进了房间,江淮序将蜡烛放到桌子上,表示温绒可以先选床位。
温绒打量了会儿这个所谓的标间,墙皮和地板都已经斑驳的不像样。
倒是床上的被子看着像是新换上的。
温绒走到靠窗的床位,探头往外看去。
楼底下停着三辆车,里头没人。
窗户上黏着一层厚厚的尘土,窗锁不见踪影,瞧着像是被焊死了。
从房间的安全逃生角度出发,温绒该选靠近门的床位。
但是打从一进门,温绒就察觉到,这个房间的卫生间不对劲。
卫生间里头的灯是坏死的,那个男人打从进了门,就一直靠在卫生间门口,看似是站在一旁,让温绒方便选床位。
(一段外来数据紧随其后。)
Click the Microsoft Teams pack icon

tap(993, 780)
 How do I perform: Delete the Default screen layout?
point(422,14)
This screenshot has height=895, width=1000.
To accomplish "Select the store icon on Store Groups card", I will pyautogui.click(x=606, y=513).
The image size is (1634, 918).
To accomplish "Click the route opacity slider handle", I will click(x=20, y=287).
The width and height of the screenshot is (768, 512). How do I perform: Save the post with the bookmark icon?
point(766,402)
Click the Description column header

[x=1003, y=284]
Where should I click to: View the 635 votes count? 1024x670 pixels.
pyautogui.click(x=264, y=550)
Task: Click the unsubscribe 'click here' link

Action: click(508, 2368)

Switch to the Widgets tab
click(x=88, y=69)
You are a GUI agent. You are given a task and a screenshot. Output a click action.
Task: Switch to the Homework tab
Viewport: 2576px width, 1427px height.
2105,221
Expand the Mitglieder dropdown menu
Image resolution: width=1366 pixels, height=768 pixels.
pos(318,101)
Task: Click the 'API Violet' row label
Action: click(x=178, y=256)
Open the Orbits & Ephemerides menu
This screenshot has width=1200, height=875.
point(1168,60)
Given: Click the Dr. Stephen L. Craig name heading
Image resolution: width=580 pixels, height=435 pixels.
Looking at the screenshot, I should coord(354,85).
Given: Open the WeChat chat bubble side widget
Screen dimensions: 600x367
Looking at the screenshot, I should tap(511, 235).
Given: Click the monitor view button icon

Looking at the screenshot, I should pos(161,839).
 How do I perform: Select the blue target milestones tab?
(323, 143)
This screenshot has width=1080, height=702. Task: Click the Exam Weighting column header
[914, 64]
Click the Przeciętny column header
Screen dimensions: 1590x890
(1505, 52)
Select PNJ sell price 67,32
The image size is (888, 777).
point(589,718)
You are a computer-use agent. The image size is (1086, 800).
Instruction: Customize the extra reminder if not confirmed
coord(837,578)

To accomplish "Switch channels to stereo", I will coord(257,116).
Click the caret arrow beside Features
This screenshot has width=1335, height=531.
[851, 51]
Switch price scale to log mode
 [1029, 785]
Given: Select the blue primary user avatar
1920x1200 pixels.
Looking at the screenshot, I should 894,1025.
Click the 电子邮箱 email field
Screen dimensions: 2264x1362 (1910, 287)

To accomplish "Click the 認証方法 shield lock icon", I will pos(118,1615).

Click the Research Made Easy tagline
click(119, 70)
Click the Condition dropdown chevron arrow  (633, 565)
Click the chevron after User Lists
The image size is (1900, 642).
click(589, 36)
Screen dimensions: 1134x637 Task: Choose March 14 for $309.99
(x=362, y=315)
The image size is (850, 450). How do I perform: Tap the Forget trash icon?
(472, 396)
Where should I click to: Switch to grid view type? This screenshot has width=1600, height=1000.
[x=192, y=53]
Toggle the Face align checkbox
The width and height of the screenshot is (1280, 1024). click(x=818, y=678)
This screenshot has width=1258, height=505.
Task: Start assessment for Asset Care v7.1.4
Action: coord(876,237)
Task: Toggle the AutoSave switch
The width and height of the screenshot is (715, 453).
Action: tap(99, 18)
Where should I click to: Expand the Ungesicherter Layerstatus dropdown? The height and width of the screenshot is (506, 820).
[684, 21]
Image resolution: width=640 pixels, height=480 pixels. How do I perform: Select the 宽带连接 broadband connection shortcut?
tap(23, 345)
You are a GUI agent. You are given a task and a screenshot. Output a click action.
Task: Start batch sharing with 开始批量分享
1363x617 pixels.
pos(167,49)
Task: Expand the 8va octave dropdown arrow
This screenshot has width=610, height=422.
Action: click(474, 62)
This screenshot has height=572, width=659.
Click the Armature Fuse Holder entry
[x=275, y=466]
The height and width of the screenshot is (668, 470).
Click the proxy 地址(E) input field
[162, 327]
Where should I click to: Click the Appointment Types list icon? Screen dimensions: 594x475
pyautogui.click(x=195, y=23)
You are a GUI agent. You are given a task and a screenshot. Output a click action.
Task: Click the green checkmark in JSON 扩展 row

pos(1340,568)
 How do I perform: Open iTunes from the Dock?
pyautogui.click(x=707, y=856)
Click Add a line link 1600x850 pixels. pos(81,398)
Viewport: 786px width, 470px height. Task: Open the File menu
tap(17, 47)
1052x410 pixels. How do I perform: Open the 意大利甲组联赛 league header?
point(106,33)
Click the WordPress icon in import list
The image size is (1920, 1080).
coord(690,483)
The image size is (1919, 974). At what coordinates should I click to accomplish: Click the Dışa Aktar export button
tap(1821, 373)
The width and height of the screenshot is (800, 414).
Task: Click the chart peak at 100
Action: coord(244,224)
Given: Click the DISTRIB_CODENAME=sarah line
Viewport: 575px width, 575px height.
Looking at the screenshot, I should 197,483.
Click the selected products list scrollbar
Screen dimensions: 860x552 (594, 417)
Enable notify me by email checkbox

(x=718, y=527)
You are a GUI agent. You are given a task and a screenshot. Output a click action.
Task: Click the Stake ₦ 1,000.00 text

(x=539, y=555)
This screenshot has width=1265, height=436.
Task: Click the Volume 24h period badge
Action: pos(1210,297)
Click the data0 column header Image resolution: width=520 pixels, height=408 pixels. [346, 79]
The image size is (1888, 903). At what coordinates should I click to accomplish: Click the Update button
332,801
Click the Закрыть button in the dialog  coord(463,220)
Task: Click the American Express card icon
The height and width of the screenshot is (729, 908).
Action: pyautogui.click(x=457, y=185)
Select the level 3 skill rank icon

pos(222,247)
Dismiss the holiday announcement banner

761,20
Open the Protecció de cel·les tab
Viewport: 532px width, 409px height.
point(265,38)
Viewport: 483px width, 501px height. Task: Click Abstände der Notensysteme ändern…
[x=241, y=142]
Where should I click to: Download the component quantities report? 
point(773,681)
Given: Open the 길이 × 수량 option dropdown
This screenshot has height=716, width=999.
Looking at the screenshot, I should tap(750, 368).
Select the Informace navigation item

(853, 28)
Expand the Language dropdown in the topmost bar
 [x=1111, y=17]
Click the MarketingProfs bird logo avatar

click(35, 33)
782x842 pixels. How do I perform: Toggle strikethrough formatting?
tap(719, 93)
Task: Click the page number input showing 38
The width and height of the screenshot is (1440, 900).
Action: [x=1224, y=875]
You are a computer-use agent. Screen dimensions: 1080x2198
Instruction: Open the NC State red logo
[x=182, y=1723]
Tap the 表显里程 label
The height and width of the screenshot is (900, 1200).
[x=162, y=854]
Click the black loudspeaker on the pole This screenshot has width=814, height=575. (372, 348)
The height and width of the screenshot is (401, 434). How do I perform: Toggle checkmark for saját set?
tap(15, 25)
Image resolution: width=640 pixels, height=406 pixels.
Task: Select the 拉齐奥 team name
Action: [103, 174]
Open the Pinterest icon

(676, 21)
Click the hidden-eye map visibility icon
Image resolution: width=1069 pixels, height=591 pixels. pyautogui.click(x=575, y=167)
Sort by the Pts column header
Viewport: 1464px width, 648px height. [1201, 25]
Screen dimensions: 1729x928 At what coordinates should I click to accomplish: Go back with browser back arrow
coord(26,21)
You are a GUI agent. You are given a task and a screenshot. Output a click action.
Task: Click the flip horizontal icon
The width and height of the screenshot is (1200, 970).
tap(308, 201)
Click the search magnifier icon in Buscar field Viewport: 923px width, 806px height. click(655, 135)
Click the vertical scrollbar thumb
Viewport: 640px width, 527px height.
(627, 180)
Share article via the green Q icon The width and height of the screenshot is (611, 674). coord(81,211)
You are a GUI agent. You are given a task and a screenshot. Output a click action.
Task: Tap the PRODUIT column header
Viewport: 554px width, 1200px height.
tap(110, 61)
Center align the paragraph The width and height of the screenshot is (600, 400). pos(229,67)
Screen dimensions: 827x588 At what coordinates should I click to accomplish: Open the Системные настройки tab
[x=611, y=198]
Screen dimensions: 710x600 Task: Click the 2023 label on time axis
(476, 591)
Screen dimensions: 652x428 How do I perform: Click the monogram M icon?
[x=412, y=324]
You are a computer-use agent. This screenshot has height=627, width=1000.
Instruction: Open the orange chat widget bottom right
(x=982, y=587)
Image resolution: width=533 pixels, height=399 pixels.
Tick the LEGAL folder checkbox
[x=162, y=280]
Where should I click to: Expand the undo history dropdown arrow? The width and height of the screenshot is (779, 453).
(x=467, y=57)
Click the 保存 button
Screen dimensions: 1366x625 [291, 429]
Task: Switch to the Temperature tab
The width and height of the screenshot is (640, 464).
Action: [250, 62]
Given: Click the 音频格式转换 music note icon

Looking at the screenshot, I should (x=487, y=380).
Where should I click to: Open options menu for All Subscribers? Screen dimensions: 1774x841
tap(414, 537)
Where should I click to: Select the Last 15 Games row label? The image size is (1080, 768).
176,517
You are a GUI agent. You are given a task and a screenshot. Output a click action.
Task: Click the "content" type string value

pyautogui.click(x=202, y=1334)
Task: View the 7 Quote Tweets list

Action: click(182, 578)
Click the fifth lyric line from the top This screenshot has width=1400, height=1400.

但也正因为他的站位,导致温绒无法直接看到卫生间的情况。
温绒在心中骂道,蠢货。
一道惊雷在窗外划过,骤然亮起的白色电弧将屋内照得亮堂无比。
温绒背对窗户,正好清楚地看见卫生间的透明玻璃上吊着一个人影。
看身型,应该是个女人。
温绒看向江淮序,那抹突如其来的闪电不仅让她看清卫生间的异常,也让她得以看清这个男人的长相。
模样长得不错,要是做成了人皮子,倒是有点可惜。
温绒将手中的背包扔到靠近床头的位置,打算去楼下要点纸巾。
路过的江淮序身边,顺手将手中的烤兔递了过去。
“给钱。”温绒理直气壮地伸手。
江淮序勾起唇角:“我的钱在车上。”
温绒收回手中的烤兔,心头有些不快。
但又觉得自己应该给对方一个机会,毕竟这荒山野岭的冤大头也不是那么容易遇见的。
温绒:“你车呢?”
江淮序:“在山上。”
温绒思考了一会儿,语气严肃道:“我们一开始说好的交易里没有延期付款这一项,所以我要加钱。”
她在经过山道的时候,的确有看到过车辙印。
江淮序:“可以,正好我也有桩生意想和你谈,不知道你有没有兴趣。”
这送上门的生意,没有不赚的道理,合该赚上一赚。
既然都要谈生意了,温绒觉得也该适当的找个台阶给对方。
温绒干脆地将手中的烤兔递了过去,江淮序没有拒绝。
温绒扯过房间里唯一的一把椅子,长腿一跨,下巴撑在椅背上,示意江淮序可以开始了。
屋内唯一的光源是江淮序放在桌子上的红色蜡烛,烛火在桌台上轻轻跃动,柔和的火苗将温绒鸭舌帽下的半张脸勾勒的细腻柔软。
这是个女人。
江淮序放下肩上的登山包,从里面掏出一张照片,递给温绒。
“我想请你,陪我演一出戏。”
温绒接过照片,上面是一张全家福照片,夫妻俩抱着一个婴儿,满是甜蜜。照片的女人,温绒细细看了一会儿,漂亮的要命,这么漂亮的女人,生出的孩子应该差不到哪里去。倒是这个男人,虽然长得高大英俊,但她老家的人说了。越是好看的男人,越会利用女人。温绒将照片翻了个面,上面写着,1983年9月一家三口-山川照相馆。
“那是我的母亲,她失踪了。
“你想让我帮你找她?”温绒眯起眼睛,找人的买卖可不划算。
江淮序言轻笑,温绒听得皱眉,她可没听出任何好笑的意思。
“我刚说了,我想请你陪我演出戏。”
温绒一时有些尴尬,这酬金还没谈呢,自己就已经显得挺不专业的了。
看吧,越是好看的男人,越会耍把戏。
要不是被他的照片吸引了注意力。
她怎么会下意识认为,要做的事情和照片上的人有关呢。
好在温绒不算个面子薄的人,温绒直奔主题:“怎么演?”
这次,或许她可以先听听办事的内容,再决定抬不抬价格。
江淮序盯着眼前这个来历不明的女人,一字一句道:“我想请你,扮演我的母亲。”